Mexico, however, remained open. So I went.

I moved into the tiny casita beside his adobe home, expecting only to help with edits. Instead, I walked directly into the final season of his life. His body was broken, but his mind remained sharp. Every day I read him the pages we refined together — integrating his ideas, his grandfather’s insights, and the structure that would become Economics and the Spiritual Life of Free Men.

He approved every word until the moment his voice finally failed.

We finished the manuscript just as he began a rapid decline. While searching for a publisher, I kept him informed even when he could no longer speak. When I finally secured one, I went straight to his bedside.
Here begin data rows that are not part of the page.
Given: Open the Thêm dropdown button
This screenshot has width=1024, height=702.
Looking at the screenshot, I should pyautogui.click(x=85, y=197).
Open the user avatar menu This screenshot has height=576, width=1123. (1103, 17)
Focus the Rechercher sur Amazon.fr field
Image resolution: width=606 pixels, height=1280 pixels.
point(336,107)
He couldn’t talk, but the look on his face — joy, relief, completion — said everything.

He died the following week.

That experience didn’t just shape my understanding of voluntary governance. It set the trajectory of my work. The Free Cities movement is not just an idea to analyze. It is a lineage to carry forward — one that spans a century, from an engineer to an anthropologist to a young city in Honduras.

This story matters because Free Cities are not a trend or a startup fashion. They are the continuation of a long intellectual thread about consent, service, and the alignment of profit with human flourishing. That thread needs people willing to pick it up and carry it.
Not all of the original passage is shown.